Why is $B_n = \{f \in L^1 : \int |f|^2 < n \}$, $n \in \mathbb{N}$ a nowhere dense subset of $L^1$? Please provide a proof without assuming that $L^2 \subsetneq L^1$.
Clarification:
$L^p$ here follows the common notation in mathematics, and refers to the functional space equipped with the $L^p$ norm. The underlying space is $X$, i.e., we are concerning ourselves with $L^p(X)$. The only restriction for $X$ is $\mu(X) < \infty$ where $\mu$ is the measure on $X$.
Edit:
Here is how I have approached the problem:
To show that $B_n$ is a nowhere dense set in $L^1$, we need to show that the closure of $B_n$ has an empty interior in $L^1$. Notice that the closure of $B_n$ is simply $\{f \in L^1 : \int |f|^2 \le n \}$, so we simply need to prove $\{f \in L^1 : \int |f|^2 \le n \}$ has an empty interior. My intuition would be proof by contradiction. Suppose the interior is not empty. Then $\exists \ f_0 \in L^1$ and $r_0 \in \mathbb{R}$ such that $B_{r_0}(f_0) = \{g \in L^1 \ | \ \|g - f_0\|_{L^1} < r_0\} \subset B_n$. But I do not know how to derive a contradiction from here.

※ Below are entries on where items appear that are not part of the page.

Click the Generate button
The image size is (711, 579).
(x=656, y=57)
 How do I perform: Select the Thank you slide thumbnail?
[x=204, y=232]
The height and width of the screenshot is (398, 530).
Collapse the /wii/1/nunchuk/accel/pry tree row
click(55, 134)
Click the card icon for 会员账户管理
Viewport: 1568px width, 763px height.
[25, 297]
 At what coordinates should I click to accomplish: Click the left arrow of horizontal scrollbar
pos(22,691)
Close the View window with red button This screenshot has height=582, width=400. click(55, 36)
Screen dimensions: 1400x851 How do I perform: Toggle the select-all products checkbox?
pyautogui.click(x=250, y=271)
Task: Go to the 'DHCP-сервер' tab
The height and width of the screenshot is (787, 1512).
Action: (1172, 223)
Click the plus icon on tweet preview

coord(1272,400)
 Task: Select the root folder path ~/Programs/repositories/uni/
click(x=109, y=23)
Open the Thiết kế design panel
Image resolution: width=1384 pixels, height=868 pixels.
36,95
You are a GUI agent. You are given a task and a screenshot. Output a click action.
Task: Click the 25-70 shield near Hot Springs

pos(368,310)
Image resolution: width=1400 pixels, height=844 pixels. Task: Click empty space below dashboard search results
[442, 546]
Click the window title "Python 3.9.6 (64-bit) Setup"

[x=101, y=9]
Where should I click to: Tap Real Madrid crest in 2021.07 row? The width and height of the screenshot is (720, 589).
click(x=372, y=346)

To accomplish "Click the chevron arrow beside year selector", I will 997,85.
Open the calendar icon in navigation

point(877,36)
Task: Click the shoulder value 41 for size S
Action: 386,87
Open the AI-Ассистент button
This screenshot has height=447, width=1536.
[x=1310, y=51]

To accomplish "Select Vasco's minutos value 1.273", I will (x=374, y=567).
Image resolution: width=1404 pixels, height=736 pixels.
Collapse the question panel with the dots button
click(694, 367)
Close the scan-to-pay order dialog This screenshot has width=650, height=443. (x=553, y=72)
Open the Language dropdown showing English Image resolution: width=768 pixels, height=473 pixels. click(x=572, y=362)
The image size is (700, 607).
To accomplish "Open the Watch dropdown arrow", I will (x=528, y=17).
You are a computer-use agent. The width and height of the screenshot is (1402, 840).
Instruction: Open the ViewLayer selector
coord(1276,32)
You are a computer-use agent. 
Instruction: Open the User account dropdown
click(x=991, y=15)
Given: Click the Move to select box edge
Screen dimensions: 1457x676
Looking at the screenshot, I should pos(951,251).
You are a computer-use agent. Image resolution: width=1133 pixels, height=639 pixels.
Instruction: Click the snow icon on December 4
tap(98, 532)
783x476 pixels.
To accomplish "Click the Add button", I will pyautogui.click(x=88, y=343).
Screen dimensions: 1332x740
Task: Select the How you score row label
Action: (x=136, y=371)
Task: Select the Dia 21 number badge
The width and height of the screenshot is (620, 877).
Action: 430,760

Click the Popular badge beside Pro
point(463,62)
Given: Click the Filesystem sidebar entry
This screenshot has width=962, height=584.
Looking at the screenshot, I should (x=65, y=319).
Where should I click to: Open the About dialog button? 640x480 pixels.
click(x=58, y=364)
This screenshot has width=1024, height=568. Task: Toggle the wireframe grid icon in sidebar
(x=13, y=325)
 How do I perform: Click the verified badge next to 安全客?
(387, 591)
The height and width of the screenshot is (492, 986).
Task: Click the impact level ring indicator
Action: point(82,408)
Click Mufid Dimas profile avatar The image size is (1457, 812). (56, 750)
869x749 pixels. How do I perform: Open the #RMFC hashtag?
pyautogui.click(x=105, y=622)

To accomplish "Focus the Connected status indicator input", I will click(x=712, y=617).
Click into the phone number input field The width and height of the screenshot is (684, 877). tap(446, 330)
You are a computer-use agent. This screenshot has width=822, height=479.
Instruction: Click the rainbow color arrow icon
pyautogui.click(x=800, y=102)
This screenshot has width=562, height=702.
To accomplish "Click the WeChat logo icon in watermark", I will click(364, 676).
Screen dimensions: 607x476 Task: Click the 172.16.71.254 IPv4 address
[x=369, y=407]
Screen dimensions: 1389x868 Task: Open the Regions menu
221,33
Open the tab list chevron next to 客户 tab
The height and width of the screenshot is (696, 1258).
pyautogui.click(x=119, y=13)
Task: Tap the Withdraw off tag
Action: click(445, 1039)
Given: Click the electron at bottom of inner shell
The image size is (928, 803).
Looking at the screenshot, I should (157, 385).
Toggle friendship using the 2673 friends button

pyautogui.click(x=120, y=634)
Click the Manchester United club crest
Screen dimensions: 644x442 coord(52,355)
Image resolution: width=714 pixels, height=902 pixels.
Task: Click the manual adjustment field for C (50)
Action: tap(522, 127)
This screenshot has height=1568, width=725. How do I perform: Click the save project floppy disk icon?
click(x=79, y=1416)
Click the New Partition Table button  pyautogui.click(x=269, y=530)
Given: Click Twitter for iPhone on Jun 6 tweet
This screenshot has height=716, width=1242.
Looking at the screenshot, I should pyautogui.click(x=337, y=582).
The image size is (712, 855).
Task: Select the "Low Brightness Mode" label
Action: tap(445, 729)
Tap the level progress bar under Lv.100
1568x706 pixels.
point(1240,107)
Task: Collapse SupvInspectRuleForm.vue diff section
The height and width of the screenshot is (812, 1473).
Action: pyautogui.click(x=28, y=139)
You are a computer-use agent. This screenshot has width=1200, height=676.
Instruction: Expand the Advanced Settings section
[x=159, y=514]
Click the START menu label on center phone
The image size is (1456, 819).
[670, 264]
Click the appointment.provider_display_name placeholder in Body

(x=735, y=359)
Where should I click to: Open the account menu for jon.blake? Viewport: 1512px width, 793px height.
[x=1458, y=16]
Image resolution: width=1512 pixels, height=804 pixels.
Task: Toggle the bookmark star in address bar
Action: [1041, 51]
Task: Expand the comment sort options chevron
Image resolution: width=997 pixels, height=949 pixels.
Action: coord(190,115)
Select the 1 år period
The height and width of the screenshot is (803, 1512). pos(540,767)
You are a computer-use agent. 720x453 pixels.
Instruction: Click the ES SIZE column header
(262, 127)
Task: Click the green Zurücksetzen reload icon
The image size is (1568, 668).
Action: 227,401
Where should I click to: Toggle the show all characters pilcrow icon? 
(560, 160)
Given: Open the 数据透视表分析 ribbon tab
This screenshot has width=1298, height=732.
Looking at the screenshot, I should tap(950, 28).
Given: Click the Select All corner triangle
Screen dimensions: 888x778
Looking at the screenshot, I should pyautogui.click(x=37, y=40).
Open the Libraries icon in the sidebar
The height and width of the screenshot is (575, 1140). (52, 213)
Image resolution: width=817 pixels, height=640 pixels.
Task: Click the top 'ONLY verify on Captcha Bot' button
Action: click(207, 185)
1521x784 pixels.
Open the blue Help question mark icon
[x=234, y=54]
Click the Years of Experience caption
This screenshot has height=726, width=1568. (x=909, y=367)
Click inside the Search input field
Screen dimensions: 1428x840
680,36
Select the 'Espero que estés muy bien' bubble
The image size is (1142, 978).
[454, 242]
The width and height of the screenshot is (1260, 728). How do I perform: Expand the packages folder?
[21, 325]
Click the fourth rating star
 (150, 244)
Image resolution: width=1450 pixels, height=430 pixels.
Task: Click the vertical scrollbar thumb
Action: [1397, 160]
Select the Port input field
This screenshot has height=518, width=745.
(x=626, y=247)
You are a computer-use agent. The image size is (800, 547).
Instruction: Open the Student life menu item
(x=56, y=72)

Would be grateful for any helpful constructive comments.
Let $\varepsilon > 0,f \in B_n$. You need to show that the $L^1$-ball of radius $\varepsilon$ around $f$ is not contained in $B_n$. Here is a hint for how to do this: find $g \in L^1 \setminus L^2$ and consider $h=f+\frac{\varepsilon}{2} \frac{g}{\| g \|_1}$.
Note that the proof above requires that something is in $L^1 \setminus L^2$; this is not always the case, it depends on the underlying measure space. In particular, it requires that there exist sets of arbitrarily small positive measure. A sketch of the construction of something in $L^1 \setminus L^2$ under this assumption is as follows.
Take a sequence of disjoint sets $A_n$ with $0<\mu(A_n)\leq n^{-4}$. Take $g(x)=\frac{1}{n^2 \mu(A_n)}$ for $x$ in $A_n$ and zero elsewhere. Check that $\| g \|_1 < \infty$ and $\| g \|_2=\infty$.